Windsor Community Museum is a historical museum located in Windsor, Ontario, Canada which displays artifacts from Windsor. It is located at François Baby House, built in 1812 by François Baby, a prominent French-Canadian (which is now designated as a National Historic Site).

The museum was founded as the Hiram Walker Historical Museum because Hiram Walker and Sons Limited donated a lot of money for the restoration of the Baby House.
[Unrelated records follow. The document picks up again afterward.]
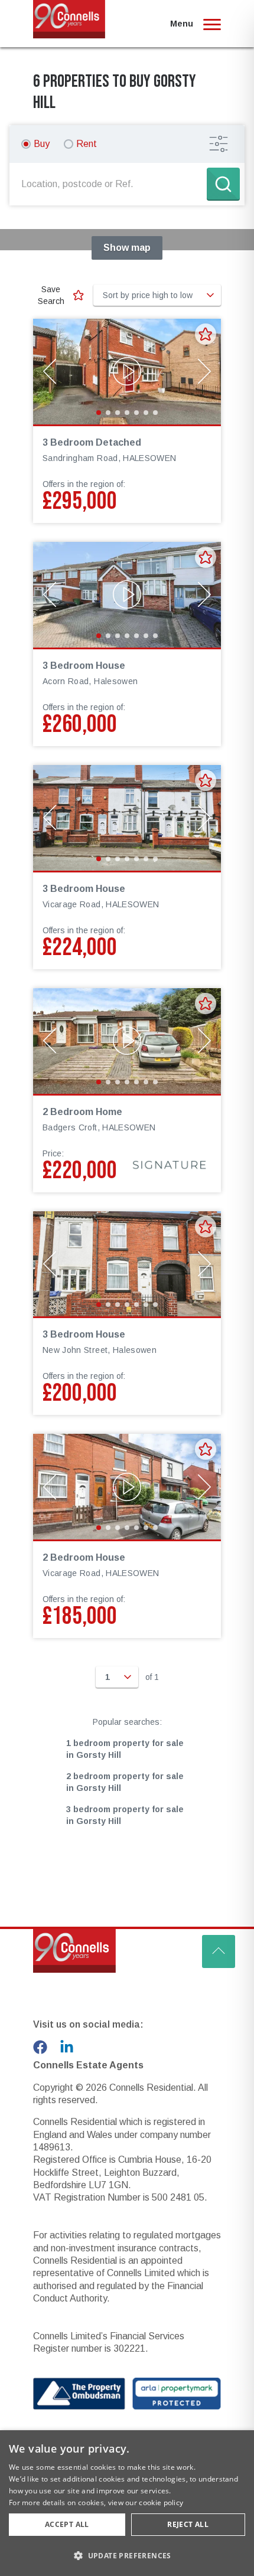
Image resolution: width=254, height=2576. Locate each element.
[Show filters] (218, 144)
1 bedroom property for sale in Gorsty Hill (125, 1749)
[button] (127, 2555)
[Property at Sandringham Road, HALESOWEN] (127, 371)
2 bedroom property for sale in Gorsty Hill (125, 1782)
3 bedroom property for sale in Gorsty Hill (125, 1815)
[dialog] (127, 2503)
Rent (86, 144)
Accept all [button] (67, 2524)
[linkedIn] (67, 2047)
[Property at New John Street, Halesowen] (127, 1264)
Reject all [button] (188, 2524)
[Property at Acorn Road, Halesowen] (127, 595)
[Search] (223, 184)
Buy (42, 144)
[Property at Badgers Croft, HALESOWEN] (127, 1041)
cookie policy (161, 2502)
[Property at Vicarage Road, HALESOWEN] (127, 818)
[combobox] (110, 184)
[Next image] (204, 371)
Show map (127, 248)
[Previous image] (50, 371)
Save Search (51, 295)
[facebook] (40, 2047)
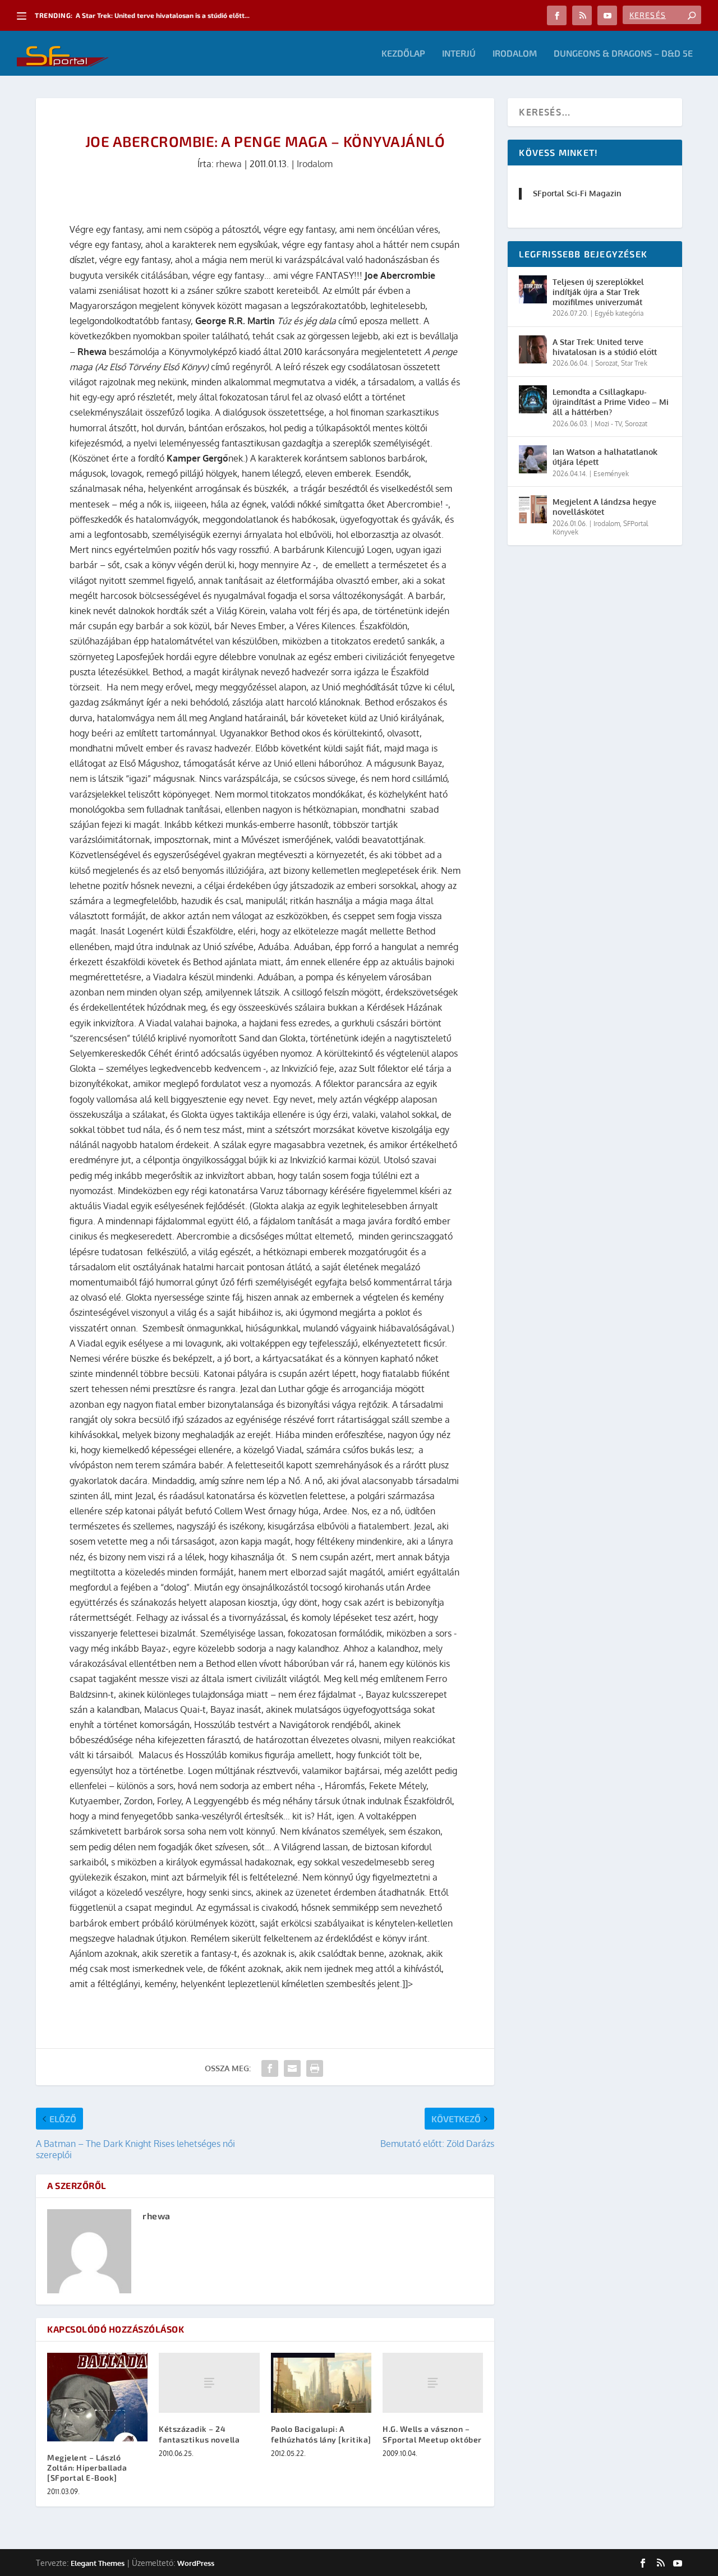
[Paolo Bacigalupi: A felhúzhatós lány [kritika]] (321, 2383)
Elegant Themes (98, 2563)
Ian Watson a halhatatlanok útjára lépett (605, 457)
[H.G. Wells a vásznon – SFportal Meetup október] (433, 2383)
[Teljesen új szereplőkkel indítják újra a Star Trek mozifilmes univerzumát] (533, 289)
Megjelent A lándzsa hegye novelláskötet (604, 507)
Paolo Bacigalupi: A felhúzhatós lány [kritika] (321, 2434)
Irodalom (515, 53)
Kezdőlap (403, 53)
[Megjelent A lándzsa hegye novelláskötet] (533, 509)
In 1991 the museum's name was changed to the "François Baby House: Windsor's Community Museum" in an attempt alleviate confusion between the museum and the Hiram Walker Company. Also, the name did not accurately reflect the museum's aim or purpose. In 1996 the museum was given the name Windsor's Community Museum. The name became Museum Windsor in 2016 with the opening of the second location, the Chimczuk Museum (401 Riverside Dr W).

The building now houses over 15,000 artifacts and documents which hold particular importance to the history of Windsor and the greater Essex County, Ontario region. The museum was founded in 1958 by local amateur historian and merchant, George Fortune Macdonald (1877-1959) and is now administered by the City of Windsor. Under the umbrella of Museum Windsor, they also offer occasional tours of the Duff Baby House, and run the historic tours of Streetcar No. 351 at the Legacy Beacon.

==Battle of Windsor==

In 1966, the Archaeological and Historic Sites Board of Ontario erected a Provincial Military plaque on the grounds of the Hiram Walker Historical Museum: "The Battle of Windsor 1838 - Early on December 4, 1838, a force of about 140 American and Canadian supporters of William Lyon Mackenzie crossed the river from Detroit and landed about one mile east of here. After capturing and burning a nearby militia barracks, they took possession of Windsor. In this vicinity they were met and routed by a force of some 130 militiamen commanded by Colonel John Prince. Four of the invaders taken prisoner were executed summarily by order of Colonel Prince. This action caused violent controversy in Canada and the United States. The remaining captives were tried and sentenced at London, Upper Canada. Six were executed, eighteen transported to a penal colony in Tasmania and sixteen deported."

==Affiliations==
The museum is affiliated with: Canadian Museums Association, Canadian Heritage Information Network, and Virtual Museum of Canada.